(EXTRACTED DATA begins)

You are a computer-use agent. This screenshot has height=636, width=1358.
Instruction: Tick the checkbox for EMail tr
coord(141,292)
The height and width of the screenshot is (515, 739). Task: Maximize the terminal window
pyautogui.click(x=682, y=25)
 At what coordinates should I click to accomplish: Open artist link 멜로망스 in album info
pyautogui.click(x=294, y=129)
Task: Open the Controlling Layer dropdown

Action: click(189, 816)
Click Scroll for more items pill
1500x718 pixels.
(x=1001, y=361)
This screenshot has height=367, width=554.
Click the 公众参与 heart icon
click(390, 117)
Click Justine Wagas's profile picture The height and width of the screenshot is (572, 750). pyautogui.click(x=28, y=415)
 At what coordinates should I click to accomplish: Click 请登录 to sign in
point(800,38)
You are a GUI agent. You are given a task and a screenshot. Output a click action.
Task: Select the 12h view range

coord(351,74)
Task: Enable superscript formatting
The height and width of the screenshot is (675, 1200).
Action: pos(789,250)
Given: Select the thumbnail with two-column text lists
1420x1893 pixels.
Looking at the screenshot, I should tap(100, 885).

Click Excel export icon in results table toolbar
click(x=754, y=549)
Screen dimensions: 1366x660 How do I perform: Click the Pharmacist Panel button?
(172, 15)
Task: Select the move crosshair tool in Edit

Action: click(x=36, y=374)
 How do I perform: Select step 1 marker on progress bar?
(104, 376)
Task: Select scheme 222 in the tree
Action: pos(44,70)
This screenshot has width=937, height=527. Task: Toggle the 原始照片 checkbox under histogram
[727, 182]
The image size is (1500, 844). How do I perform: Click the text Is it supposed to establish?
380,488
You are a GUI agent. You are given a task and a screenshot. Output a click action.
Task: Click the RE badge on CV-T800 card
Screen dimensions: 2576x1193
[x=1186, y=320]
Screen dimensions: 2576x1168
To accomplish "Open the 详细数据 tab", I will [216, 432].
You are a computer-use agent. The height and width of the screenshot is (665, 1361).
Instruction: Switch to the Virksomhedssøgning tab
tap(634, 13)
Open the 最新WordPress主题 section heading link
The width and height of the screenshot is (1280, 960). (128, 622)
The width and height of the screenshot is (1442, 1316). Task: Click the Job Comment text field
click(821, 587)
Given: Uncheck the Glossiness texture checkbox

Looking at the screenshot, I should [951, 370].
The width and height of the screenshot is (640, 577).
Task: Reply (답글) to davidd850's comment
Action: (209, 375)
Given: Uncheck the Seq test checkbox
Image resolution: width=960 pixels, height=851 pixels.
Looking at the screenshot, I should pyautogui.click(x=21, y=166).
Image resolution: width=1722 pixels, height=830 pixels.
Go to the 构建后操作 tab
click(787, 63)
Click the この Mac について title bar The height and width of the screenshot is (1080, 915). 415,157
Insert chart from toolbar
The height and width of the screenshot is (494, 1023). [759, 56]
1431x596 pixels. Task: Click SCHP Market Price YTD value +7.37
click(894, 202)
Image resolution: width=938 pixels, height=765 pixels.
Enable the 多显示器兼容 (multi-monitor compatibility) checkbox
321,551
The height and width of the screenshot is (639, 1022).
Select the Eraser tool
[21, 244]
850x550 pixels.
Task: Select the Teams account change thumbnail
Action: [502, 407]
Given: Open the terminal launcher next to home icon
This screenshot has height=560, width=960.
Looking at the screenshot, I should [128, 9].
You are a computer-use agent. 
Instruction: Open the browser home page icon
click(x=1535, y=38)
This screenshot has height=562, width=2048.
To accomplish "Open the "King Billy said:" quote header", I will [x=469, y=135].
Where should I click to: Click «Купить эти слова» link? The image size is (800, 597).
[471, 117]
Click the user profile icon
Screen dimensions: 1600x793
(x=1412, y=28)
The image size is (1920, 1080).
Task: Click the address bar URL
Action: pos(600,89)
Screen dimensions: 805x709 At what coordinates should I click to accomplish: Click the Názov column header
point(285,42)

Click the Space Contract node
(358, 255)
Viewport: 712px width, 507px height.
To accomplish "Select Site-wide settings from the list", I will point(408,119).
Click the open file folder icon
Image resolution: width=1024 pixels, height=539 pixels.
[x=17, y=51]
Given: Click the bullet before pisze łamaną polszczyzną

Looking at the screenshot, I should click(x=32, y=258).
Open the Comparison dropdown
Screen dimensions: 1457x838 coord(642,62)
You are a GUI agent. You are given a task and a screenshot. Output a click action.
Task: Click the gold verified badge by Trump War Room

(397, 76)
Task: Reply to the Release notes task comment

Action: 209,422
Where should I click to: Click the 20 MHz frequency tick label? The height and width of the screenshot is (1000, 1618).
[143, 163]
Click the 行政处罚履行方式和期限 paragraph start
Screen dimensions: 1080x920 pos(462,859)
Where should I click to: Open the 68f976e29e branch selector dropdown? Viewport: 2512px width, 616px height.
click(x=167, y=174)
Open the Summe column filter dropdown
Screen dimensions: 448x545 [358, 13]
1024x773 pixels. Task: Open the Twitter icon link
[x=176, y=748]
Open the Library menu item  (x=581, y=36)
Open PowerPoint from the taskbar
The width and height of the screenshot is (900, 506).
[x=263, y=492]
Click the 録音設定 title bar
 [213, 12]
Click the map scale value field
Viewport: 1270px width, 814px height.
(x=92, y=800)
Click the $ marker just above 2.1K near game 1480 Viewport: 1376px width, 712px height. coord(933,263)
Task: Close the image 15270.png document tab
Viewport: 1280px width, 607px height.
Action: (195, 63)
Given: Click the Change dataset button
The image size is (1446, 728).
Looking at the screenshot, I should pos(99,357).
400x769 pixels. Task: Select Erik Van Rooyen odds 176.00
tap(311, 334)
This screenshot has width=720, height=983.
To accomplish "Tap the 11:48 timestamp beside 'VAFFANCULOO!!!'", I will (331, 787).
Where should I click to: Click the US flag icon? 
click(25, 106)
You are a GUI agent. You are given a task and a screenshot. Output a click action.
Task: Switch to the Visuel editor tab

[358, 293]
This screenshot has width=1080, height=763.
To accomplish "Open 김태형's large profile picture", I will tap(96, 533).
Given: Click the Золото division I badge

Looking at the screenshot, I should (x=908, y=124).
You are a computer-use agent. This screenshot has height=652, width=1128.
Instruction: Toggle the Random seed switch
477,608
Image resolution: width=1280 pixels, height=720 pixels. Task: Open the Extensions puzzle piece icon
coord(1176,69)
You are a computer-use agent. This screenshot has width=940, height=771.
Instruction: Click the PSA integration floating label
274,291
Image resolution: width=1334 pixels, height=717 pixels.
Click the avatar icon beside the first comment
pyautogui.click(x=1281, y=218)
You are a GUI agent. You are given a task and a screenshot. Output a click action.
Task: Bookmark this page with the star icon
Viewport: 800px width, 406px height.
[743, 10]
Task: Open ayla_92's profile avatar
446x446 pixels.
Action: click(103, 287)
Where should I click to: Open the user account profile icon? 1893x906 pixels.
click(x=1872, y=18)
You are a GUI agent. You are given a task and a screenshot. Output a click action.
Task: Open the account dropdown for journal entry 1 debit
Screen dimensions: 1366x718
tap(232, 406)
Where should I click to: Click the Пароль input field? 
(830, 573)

(EXTRACTED DATA ends)

**TASK DIRECTIONS:** Copy each line from the entries above that has the word "with" in it.

**REPLY:**
Given: Select the thumbnail with two-column text lists
Task: Bookmark this page with the star icon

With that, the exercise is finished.